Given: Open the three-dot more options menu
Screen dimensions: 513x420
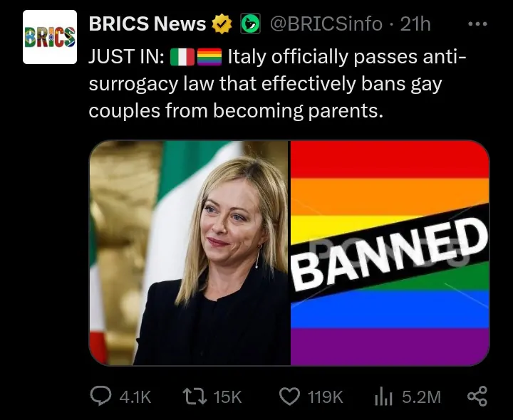Looking at the screenshot, I should pos(477,24).
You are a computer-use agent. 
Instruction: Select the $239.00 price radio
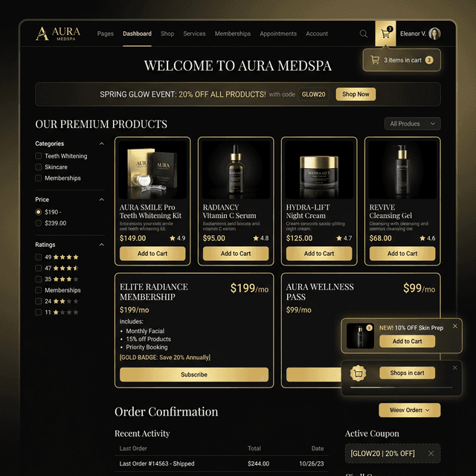click(x=38, y=223)
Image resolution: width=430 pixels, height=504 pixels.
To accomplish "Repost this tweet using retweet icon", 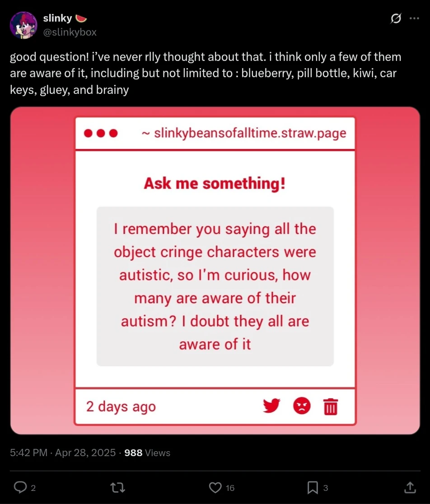I will 118,487.
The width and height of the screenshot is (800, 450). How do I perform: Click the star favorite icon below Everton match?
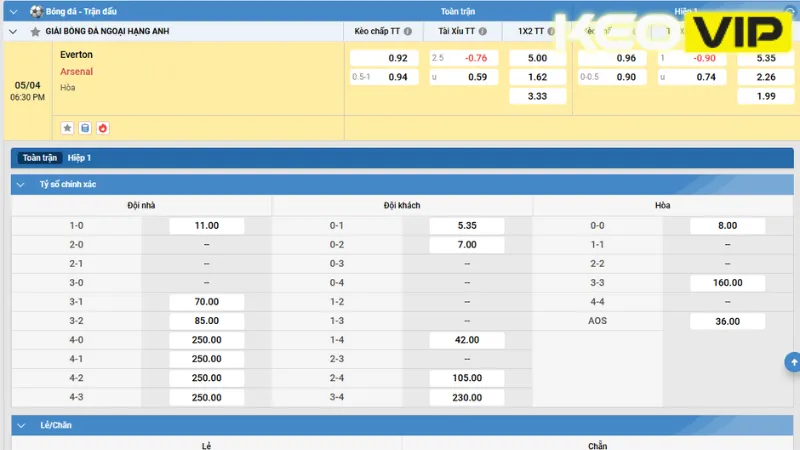click(x=67, y=128)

○ ○ ○ ○ ○ ○ ○

### TASK DIRECTIONS
Every line from the one holding "The width and" through the last line of the entries above, and nothing else, is to be restated word for word. Pictures stay out.

### RESPONSE
The width and height of the screenshot is (800, 450). How do I perform: Click the star favorite icon below Everton match?
click(x=67, y=128)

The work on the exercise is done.